Social media are a package, and often help us to identify people pretty well (especially if people want to be identified). I think persons in collaborative news projects should be identified, using profile pages on social networks, email and video interviews. They should at least be identified by their colleagues on the team. If they don’t want to be identified they can still contribute, but their information should be double-checked by the editorial team (whose members would have to identify each other).
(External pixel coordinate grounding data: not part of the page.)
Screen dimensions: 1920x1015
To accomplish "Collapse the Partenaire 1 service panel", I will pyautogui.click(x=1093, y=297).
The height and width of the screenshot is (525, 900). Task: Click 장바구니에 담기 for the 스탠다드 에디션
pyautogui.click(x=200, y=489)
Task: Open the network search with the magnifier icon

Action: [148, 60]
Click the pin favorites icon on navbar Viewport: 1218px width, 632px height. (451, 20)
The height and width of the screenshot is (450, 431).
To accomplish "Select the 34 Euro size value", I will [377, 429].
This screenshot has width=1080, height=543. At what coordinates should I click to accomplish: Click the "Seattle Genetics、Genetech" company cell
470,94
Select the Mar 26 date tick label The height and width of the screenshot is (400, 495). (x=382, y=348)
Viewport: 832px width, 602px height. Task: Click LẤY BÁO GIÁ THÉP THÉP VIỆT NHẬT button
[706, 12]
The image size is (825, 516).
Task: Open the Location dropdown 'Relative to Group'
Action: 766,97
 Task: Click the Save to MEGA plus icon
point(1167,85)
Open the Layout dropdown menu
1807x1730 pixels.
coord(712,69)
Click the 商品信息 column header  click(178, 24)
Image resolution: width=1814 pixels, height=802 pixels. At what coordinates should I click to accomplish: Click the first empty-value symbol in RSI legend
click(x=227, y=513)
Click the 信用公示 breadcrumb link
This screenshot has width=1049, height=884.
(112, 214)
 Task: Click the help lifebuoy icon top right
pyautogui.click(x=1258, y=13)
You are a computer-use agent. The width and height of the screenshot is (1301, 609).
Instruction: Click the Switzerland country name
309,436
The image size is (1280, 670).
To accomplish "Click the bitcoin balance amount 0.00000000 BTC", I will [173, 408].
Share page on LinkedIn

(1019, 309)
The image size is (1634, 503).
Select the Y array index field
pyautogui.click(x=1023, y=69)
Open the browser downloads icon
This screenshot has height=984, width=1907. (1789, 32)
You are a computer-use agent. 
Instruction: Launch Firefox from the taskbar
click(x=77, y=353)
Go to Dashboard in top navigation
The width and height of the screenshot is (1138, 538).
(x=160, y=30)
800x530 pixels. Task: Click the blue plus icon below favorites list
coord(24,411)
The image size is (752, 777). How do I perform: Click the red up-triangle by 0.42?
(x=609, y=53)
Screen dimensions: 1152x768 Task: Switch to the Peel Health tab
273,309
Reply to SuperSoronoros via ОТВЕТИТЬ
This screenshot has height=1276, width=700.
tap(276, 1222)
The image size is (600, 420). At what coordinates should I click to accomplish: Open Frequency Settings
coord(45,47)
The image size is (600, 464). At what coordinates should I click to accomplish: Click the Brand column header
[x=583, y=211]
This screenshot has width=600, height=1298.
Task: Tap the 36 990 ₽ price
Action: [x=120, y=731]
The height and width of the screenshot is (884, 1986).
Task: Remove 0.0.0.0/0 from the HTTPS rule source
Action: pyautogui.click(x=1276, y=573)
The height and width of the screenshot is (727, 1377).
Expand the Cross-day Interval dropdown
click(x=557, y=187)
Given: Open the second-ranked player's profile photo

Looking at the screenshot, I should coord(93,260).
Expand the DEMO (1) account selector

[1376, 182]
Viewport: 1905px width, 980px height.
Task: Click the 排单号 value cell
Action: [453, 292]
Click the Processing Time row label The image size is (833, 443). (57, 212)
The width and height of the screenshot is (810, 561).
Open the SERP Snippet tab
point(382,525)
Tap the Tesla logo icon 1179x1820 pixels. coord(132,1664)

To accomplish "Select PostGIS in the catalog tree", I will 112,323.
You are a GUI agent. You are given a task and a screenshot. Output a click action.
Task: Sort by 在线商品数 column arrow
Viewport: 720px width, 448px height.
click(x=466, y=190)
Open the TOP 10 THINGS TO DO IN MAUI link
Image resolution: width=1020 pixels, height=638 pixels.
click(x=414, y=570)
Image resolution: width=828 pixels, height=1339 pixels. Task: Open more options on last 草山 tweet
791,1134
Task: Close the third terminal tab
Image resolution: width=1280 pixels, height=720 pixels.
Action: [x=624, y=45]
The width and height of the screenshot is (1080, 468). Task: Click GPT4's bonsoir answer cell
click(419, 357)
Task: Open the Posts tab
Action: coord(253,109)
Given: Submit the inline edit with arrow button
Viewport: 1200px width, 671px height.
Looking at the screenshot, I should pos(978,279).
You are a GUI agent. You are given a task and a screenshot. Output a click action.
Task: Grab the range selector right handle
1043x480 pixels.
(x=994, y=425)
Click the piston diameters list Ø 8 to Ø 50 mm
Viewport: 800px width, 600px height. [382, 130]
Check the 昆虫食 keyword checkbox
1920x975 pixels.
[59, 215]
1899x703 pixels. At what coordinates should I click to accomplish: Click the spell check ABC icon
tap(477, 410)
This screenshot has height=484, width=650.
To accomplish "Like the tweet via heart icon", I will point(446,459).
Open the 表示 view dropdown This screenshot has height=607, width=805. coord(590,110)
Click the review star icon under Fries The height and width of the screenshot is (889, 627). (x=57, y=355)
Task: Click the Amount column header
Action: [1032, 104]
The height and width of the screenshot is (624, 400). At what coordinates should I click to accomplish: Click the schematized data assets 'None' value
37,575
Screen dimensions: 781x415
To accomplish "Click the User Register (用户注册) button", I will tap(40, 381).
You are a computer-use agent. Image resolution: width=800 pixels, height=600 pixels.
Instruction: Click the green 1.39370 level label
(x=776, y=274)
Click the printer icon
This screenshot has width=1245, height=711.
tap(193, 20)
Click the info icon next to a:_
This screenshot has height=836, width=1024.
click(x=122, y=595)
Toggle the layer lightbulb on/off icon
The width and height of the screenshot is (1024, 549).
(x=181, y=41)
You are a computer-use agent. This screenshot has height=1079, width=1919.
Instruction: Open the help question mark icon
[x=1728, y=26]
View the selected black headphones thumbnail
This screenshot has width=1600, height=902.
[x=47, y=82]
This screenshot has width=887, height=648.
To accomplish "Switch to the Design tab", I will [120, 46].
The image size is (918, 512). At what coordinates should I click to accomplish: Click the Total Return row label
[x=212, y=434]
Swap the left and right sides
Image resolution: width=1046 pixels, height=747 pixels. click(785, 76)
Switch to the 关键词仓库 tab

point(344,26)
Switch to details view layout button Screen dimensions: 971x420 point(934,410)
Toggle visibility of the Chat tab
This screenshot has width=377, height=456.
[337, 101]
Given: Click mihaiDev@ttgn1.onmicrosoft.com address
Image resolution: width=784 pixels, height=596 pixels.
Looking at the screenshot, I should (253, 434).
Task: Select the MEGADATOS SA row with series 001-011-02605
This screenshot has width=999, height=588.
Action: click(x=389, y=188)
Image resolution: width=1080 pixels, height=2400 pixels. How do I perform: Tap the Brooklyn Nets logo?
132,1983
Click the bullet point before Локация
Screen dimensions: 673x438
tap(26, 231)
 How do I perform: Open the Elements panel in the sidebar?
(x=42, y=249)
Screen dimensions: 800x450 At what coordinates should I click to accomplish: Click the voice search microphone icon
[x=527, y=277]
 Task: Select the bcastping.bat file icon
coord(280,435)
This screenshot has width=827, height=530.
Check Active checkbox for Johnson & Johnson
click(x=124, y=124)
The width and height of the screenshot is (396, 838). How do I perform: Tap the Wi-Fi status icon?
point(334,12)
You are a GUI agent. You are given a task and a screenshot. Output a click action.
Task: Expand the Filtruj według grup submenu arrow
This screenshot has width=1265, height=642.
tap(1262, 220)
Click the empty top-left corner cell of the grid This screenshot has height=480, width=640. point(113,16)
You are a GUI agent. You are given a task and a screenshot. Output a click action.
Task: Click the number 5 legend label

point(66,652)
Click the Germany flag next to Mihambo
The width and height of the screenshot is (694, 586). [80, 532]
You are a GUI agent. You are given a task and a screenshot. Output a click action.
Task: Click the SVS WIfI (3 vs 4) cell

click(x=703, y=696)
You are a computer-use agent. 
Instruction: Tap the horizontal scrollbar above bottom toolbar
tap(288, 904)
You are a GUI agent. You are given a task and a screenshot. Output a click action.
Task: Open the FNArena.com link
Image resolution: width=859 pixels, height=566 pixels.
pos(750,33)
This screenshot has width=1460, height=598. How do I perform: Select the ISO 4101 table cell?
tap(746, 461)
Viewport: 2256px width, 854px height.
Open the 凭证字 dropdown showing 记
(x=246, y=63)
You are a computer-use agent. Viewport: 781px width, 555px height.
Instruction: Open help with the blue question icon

If we want to be taken seriously with our social media and open collaboration, we have to think about identification and issues of legal responsibility. Suppose your collaborative platform runs a story, produced by various contributors, what would happen if something goes very wrong? Is it only the (hopefully identifiable) contributor who would be legally challenged, or the whole team (for instance for not checking the identity of the contributor or for accepting too easily the challenged coverage)?
It seems some legal advice is required here. All this may seem straightforward, but in fact it is no longer. We don’t talk here about journalists meeting each other physically in a newsroom, but about a geographically very dispersed team, interacting through social media – people who often never met each other face to face. It even is not that obvious which law would be applicable.
Checking the identities of those involved would be a necessary first step, at least for projects where it is quite conceivable that people could harm others, and at least for those who take responsibility for the collaboration.